--- Task objective ---
Go to the line containing "Task: Click the sidebar toggle icon" in the records below and print it and every following line exactly, on through the line containing "Viewport: 272px width, 272px height.", then stop.

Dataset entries
++++++++++

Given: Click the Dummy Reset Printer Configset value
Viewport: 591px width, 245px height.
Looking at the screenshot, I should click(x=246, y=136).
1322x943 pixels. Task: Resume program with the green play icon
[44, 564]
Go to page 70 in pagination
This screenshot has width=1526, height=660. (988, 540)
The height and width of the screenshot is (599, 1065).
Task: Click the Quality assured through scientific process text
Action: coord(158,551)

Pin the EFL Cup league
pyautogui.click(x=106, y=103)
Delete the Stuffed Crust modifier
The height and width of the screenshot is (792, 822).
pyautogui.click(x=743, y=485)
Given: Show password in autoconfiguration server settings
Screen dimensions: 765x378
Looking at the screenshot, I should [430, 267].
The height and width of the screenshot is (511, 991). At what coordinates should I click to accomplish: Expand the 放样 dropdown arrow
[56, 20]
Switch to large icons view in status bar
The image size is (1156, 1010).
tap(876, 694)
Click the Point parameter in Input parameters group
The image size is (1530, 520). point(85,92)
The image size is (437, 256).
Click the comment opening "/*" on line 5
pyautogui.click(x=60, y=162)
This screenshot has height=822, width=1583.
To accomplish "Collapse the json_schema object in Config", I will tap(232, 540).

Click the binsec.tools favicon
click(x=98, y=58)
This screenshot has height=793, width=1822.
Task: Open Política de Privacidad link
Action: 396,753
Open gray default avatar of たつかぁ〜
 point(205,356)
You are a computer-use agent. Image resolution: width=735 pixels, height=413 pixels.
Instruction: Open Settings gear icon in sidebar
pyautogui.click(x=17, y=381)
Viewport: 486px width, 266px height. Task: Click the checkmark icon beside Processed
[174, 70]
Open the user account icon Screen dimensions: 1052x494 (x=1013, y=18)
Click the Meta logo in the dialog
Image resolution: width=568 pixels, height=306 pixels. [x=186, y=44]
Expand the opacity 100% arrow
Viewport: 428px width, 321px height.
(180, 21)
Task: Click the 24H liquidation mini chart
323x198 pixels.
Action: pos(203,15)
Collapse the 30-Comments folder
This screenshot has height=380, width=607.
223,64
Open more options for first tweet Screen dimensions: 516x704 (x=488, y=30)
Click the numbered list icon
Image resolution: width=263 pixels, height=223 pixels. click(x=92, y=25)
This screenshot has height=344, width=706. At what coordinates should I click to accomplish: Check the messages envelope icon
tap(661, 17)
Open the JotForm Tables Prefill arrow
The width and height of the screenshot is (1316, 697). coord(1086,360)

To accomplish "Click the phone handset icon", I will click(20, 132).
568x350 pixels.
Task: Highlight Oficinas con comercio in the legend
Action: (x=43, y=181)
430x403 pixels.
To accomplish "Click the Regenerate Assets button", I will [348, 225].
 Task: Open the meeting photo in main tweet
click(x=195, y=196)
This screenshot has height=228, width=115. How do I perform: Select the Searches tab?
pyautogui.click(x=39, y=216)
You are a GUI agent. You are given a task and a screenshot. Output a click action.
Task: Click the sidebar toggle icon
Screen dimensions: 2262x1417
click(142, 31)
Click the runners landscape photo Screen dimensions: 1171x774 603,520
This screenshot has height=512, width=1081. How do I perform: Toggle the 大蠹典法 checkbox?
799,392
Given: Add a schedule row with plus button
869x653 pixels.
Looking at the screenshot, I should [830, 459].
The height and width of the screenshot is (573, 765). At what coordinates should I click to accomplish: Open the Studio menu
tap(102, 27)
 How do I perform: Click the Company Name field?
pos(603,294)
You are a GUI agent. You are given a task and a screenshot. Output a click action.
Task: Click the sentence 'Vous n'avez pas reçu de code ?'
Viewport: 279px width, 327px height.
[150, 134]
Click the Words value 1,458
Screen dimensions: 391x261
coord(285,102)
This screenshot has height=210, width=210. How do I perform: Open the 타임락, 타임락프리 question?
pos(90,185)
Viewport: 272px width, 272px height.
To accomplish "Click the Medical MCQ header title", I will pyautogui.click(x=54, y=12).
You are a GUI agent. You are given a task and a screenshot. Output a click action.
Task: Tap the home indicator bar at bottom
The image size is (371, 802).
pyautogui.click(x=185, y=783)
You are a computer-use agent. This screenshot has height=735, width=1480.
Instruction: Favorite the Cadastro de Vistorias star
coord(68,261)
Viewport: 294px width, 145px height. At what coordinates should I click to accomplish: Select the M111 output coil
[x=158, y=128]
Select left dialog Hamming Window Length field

++++++++++

--- Exercise solution ---
Task: Click the sidebar toggle icon
Screen dimensions: 2262x1417
click(142, 31)
Click the runners landscape photo Screen dimensions: 1171x774 603,520
This screenshot has height=512, width=1081. How do I perform: Toggle the 大蠹典法 checkbox?
799,392
Given: Add a schedule row with plus button
869x653 pixels.
Looking at the screenshot, I should [830, 459].
The height and width of the screenshot is (573, 765). At what coordinates should I click to accomplish: Open the Studio menu
tap(102, 27)
 How do I perform: Click the Company Name field?
pos(603,294)
You are a GUI agent. You are given a task and a screenshot. Output a click action.
Task: Click the sentence 'Vous n'avez pas reçu de code ?'
Viewport: 279px width, 327px height.
[150, 134]
Click the Words value 1,458
Screen dimensions: 391x261
coord(285,102)
This screenshot has height=210, width=210. How do I perform: Open the 타임락, 타임락프리 question?
pos(90,185)
Viewport: 272px width, 272px height.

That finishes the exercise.